**Task to carry out**
Your task is to retype, exactly and only, the lines from the one containing "Viewport: 803px width, 671px height." to the final line of the entries, leaving out all pictures.

* * * * * * * * *

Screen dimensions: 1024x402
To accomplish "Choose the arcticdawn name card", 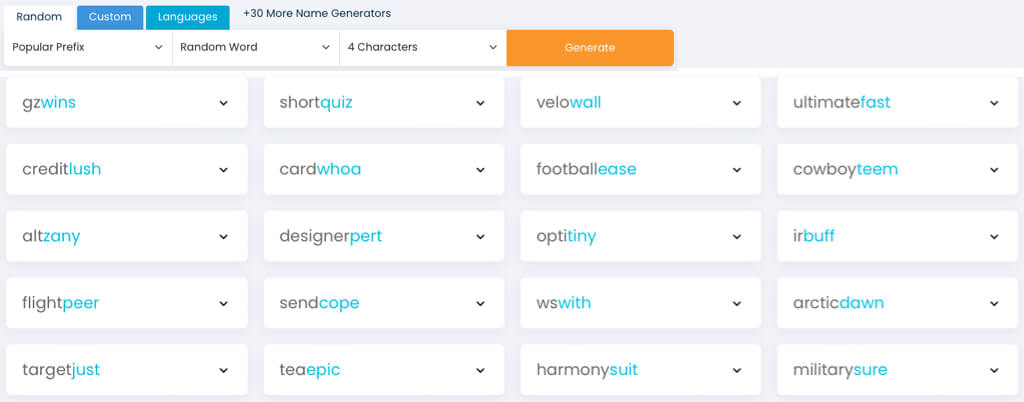I will [838, 303].
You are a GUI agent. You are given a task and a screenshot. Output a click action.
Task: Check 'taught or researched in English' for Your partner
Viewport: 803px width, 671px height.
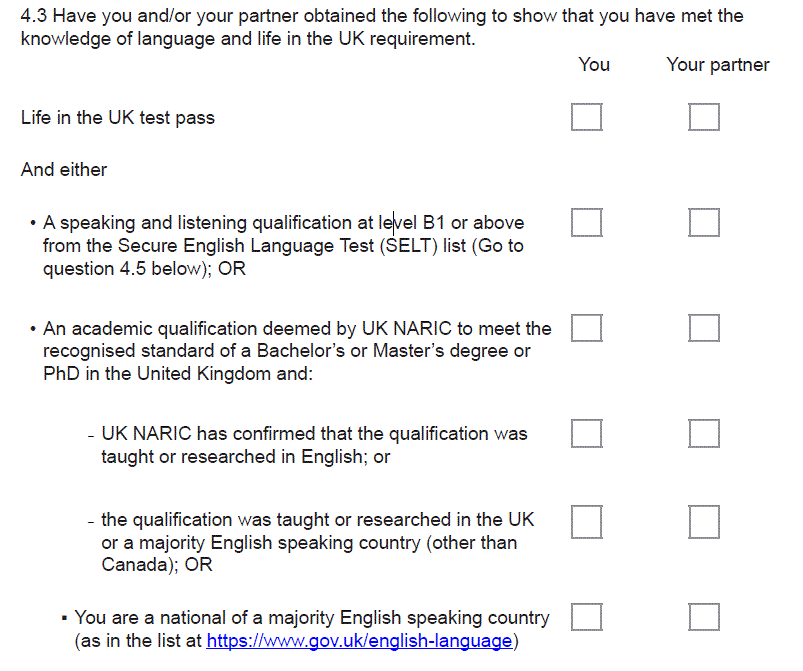[704, 433]
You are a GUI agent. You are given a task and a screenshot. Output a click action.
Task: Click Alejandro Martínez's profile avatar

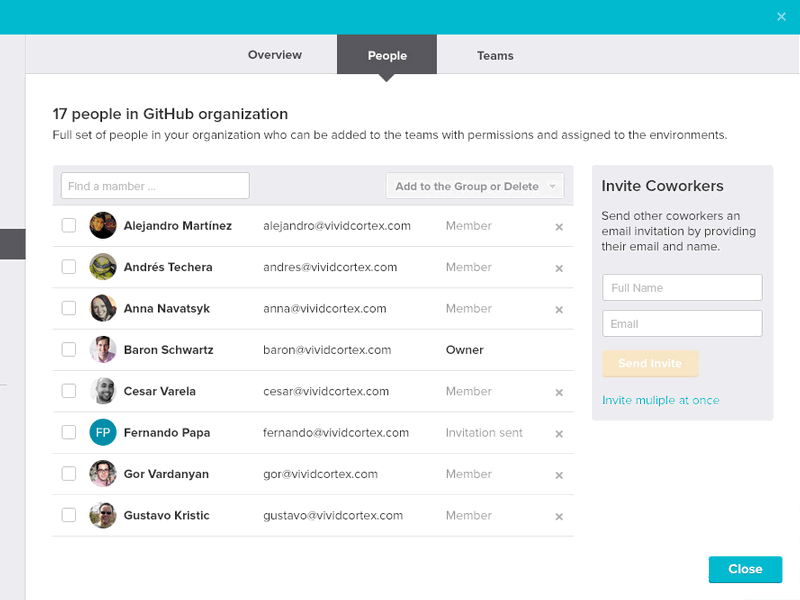pos(103,226)
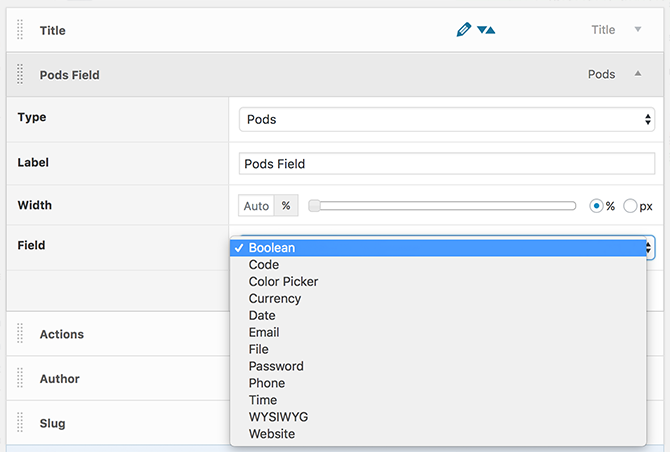670x452 pixels.
Task: Click the Label text field
Action: (446, 163)
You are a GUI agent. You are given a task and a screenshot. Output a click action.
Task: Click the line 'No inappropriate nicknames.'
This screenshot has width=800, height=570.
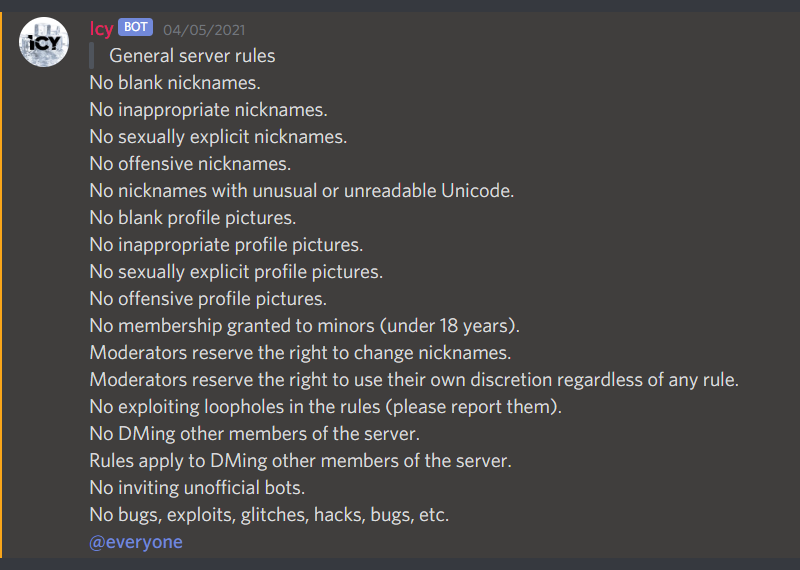[209, 110]
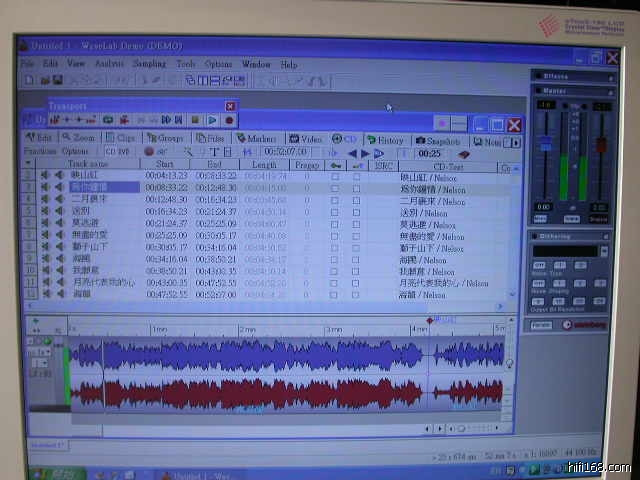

* * * * * * * * *

**Response area**
Viewport: 803px width, 671px height.
[704, 433]
You are a GUI agent. You are given a task and a screenshot. Output a click action.
Task: Click Alejandro Martínez's profile avatar

pos(103,226)
670x452 pixels.
Task: Click the Label text field
Action: (446, 163)
You are a GUI agent. You are given a task and a screenshot. Output a click action.
Task: Click the line 'No inappropriate nicknames.'
This screenshot has width=800, height=570.
[209, 110]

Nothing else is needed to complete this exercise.